Structural, medicinal, and toxicological study of cephalosporin degradation products: a DFT and in-silico approach

Introduction

β-Lactam antibiotics like the Cephalosporins (CPS) continue in their application for several different infections caused by bacteria. The potential degradants of antibiotics, generated through different degradation pathways, may exhibit distinct kinetics, reactivity, and mechanisms, contributing to medicinal and toxicological features in biological system. Our study focused on a comprehensive in-silico analysis of CPS and its degradants.

Methods

Molecular structures were optimized with density functional theory (DFT) by employing B3LYP/6-311G + + (d,p) basis sets, and their spectroscopic properties, like IR and UV–Vis spectra, were simulated to understand their electronic and vibrational properties.
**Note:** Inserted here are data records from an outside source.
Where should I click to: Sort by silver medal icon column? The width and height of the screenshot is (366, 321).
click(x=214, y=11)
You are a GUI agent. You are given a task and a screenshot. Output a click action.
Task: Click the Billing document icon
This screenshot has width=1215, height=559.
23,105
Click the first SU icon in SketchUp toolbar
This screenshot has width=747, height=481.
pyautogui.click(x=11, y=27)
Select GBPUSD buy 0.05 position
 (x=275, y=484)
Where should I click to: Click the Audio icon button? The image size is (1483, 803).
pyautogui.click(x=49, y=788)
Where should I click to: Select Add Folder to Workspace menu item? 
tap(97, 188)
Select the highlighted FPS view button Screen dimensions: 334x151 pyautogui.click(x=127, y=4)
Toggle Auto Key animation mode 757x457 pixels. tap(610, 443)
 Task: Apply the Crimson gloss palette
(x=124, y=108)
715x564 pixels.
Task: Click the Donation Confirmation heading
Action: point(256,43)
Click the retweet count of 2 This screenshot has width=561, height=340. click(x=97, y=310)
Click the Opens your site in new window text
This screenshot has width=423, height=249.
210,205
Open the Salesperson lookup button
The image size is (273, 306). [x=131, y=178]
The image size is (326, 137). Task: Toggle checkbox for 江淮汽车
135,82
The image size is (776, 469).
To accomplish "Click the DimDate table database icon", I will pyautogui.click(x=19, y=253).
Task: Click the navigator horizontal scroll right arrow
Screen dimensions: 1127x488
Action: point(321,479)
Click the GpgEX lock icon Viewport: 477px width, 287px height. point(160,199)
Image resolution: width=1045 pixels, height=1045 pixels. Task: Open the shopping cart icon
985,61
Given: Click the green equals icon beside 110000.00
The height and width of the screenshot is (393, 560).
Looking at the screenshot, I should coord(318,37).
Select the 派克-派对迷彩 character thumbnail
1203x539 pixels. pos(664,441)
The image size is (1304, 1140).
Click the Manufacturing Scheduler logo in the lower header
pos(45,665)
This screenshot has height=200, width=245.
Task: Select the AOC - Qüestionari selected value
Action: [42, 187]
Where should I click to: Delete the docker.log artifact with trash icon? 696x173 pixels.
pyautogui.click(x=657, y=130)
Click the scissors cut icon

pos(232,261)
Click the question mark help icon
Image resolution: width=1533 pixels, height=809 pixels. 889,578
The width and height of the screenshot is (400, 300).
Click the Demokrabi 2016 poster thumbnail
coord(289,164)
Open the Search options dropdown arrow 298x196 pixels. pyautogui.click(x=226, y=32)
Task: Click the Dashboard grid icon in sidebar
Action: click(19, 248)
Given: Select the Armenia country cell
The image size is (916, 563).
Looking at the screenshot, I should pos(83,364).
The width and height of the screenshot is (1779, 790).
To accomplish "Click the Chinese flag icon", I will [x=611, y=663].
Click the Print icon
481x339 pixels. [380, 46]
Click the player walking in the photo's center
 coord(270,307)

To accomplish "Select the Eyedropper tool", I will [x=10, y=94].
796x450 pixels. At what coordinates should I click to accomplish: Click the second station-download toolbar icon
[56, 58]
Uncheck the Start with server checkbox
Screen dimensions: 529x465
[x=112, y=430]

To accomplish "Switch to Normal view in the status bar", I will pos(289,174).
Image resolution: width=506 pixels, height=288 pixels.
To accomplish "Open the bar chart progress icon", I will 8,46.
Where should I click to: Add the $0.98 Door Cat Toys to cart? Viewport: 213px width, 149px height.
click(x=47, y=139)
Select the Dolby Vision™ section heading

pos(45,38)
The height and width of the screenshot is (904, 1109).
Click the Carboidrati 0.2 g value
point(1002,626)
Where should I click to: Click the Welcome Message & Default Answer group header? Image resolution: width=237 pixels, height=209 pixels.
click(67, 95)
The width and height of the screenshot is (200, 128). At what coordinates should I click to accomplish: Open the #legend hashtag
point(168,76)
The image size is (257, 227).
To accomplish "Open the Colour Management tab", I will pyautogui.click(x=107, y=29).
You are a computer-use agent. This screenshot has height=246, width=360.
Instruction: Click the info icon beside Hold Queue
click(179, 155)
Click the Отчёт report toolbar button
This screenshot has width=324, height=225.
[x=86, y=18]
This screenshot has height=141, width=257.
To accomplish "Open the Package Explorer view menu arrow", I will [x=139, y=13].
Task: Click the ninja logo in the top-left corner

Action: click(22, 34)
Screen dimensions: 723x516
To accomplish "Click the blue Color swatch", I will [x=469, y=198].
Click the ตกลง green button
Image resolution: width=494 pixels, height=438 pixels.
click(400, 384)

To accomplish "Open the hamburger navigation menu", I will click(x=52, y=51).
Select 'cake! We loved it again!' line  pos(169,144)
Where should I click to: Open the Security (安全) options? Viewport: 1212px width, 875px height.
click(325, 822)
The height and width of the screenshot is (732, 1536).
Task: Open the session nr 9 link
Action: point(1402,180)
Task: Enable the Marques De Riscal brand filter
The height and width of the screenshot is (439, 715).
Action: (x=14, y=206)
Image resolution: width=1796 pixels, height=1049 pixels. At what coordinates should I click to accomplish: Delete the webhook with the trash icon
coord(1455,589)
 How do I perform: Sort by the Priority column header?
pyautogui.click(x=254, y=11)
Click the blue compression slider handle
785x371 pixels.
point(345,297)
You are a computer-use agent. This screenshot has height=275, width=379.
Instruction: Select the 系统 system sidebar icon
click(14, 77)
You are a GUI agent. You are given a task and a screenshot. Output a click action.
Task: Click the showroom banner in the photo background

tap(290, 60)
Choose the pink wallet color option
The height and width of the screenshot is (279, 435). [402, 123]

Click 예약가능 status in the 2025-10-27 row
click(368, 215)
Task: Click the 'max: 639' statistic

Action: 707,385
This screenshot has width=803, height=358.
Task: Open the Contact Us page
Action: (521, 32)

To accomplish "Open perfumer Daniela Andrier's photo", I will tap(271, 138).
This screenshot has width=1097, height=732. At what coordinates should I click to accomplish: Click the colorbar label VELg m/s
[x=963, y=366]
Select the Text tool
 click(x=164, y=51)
Molecular docking & dynamics simulation studies conducted against Penicillin Binding Protein 4 (ID: 3A3F) to assess binding affinities, interaction modes, and structural stability or flexibility. Furthermore, ADMET and PASS predictions evaluated toxicity and biological activity.

Result and discussion

Here, C4 is the most chemically reactive degradative degradant of Cephalosporins, with the lowest HOMO–LUMO gap, hardness, and softness due to the CF₃ group at the bridging carbon. Molecular docking studies revealed that four Cephalosporin degradants (C4, C7, C8, and C10) bind strongly to the target protein, with C4 having the highest binding affinity of -7.0 kcal/mol. Following a 100 ns dynamics simulation, the drugs remained tightly bound to the binding site of the receptor protein, showing significant interactions with shorter distances among the new degradants. All compounds met Lipinski’s Rule, confirming drug-likeness, PASS predicted strong bioactivities, and ADMET demonstrated CYP2C9/hERG inhibition. This study highlights the biochemical and toxicological effects of CPS degradants on biological systems.